--- Input for this task Enclosed Below ---

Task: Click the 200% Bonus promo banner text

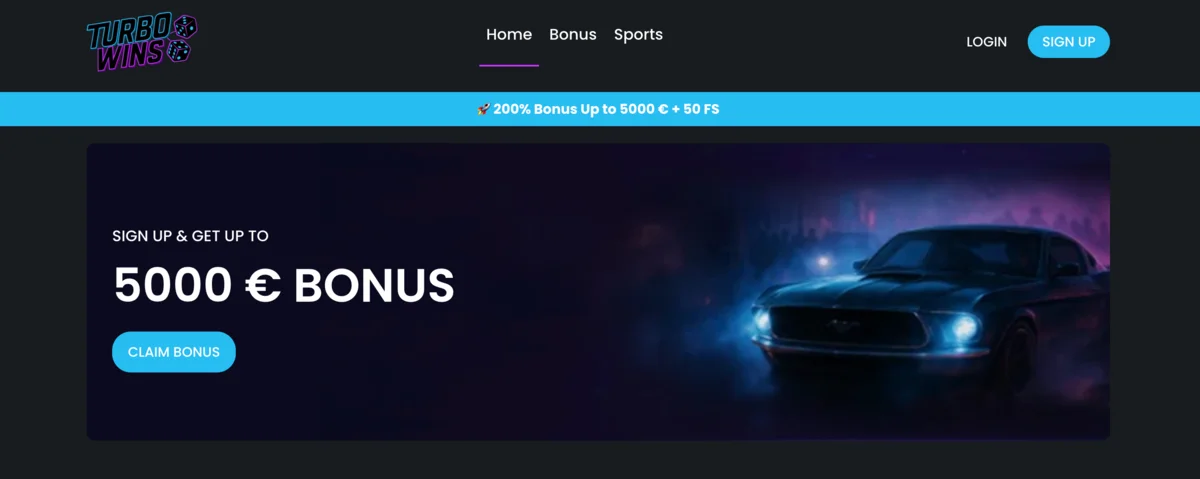Action: [606, 109]
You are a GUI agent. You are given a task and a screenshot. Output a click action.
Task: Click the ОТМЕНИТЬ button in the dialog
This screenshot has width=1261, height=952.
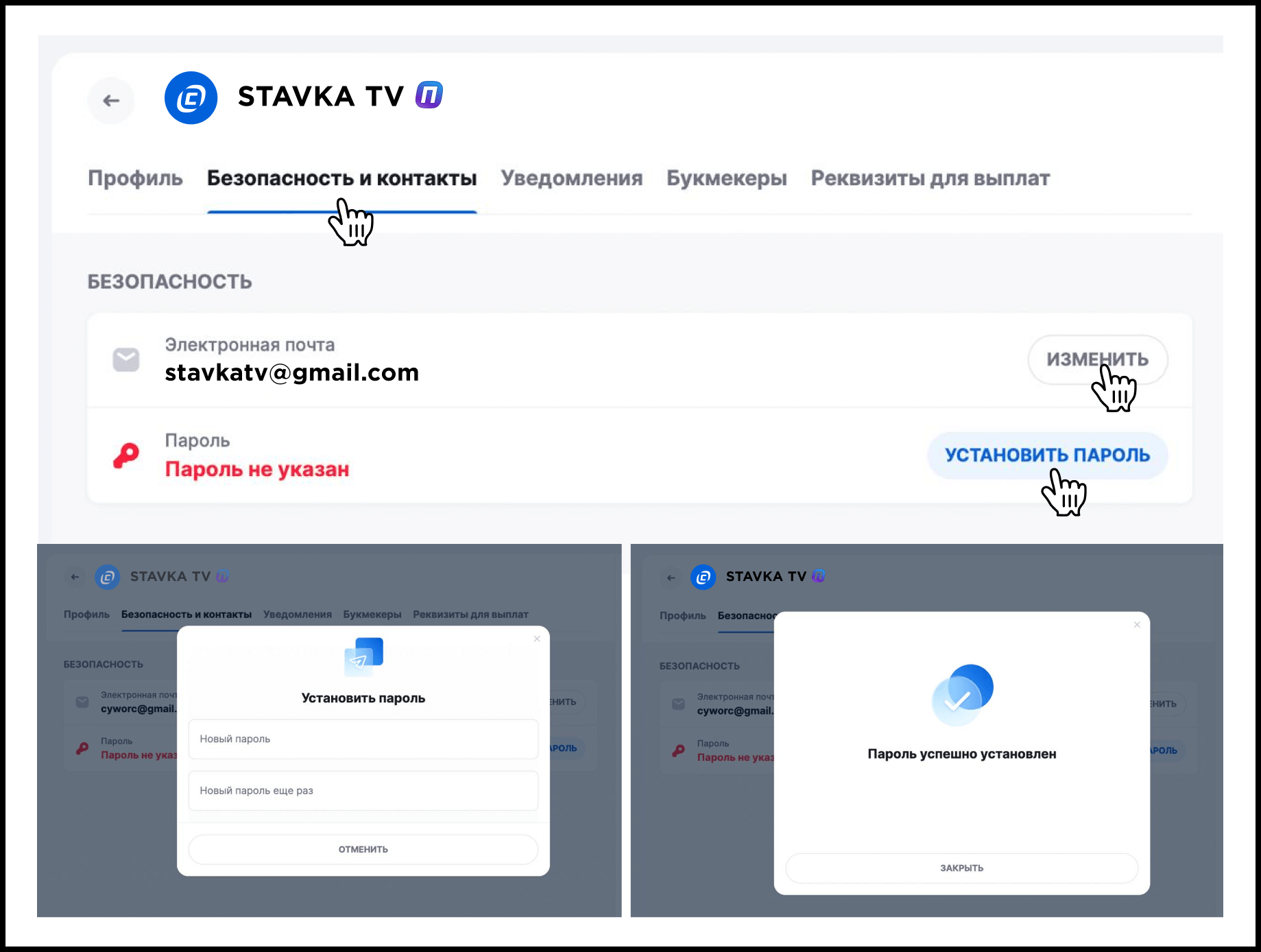coord(363,849)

--- End of Enclosed Input for this task ---

*Your instructions*. If a record holds a picture, leave that picture out; retype everything else exactly.

*Task answer*.
Task: Click the 200% Bonus promo banner text

Action: [606, 109]
You are a GUI agent. You are given a task and a screenshot. Output a click action.
Task: Click the ОТМЕНИТЬ button in the dialog
This screenshot has width=1261, height=952.
coord(363,849)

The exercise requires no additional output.